--- Dataset entries Enclosed Below ---

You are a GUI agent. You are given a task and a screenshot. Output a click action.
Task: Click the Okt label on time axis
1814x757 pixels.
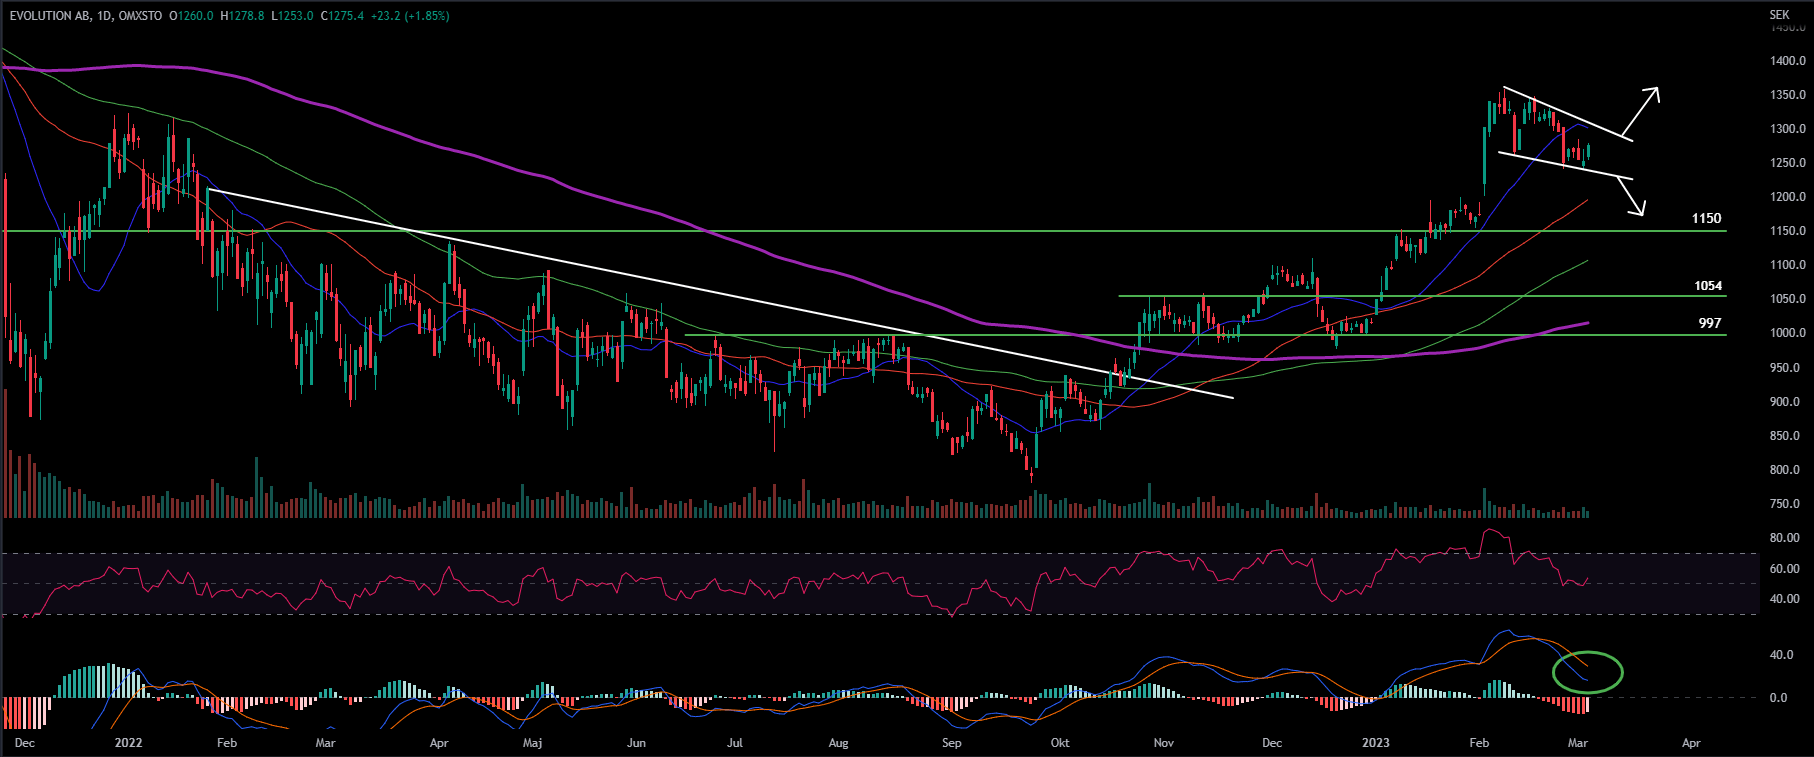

--- End of Enclosed Dataset entries ---
--- Dataset entries Enclosed Below ---

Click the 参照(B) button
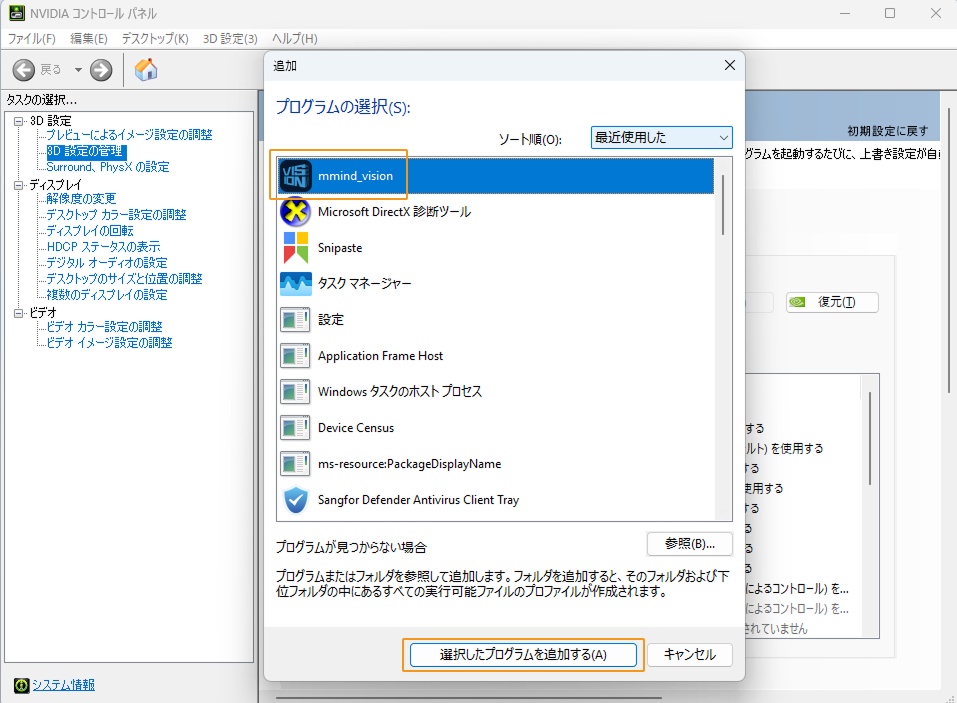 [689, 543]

--- End of Enclosed Dataset entries ---
--- Dataset entries Enclosed Below ---

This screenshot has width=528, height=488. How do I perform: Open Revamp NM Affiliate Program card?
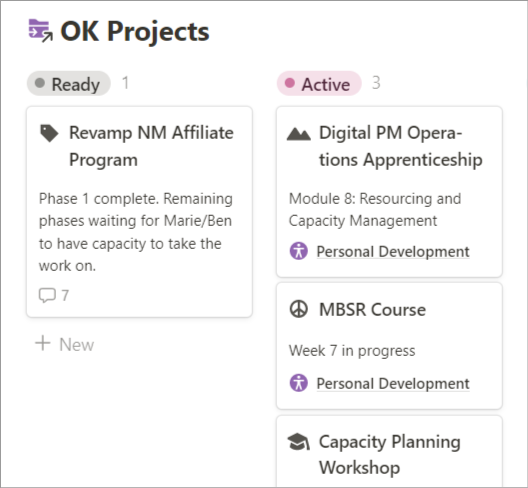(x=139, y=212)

--- End of Enclosed Dataset entries ---

▶ _Brief_: Take exactly the lines from the one containing "You are a GUI" through the one containing "1814x757 pixels." in the data above, and output them with nothing added.

▶ _Final answer_:
You are a GUI agent. You are given a task and a screenshot. Output a click action.
Task: Click the Okt label on time axis
1814x757 pixels.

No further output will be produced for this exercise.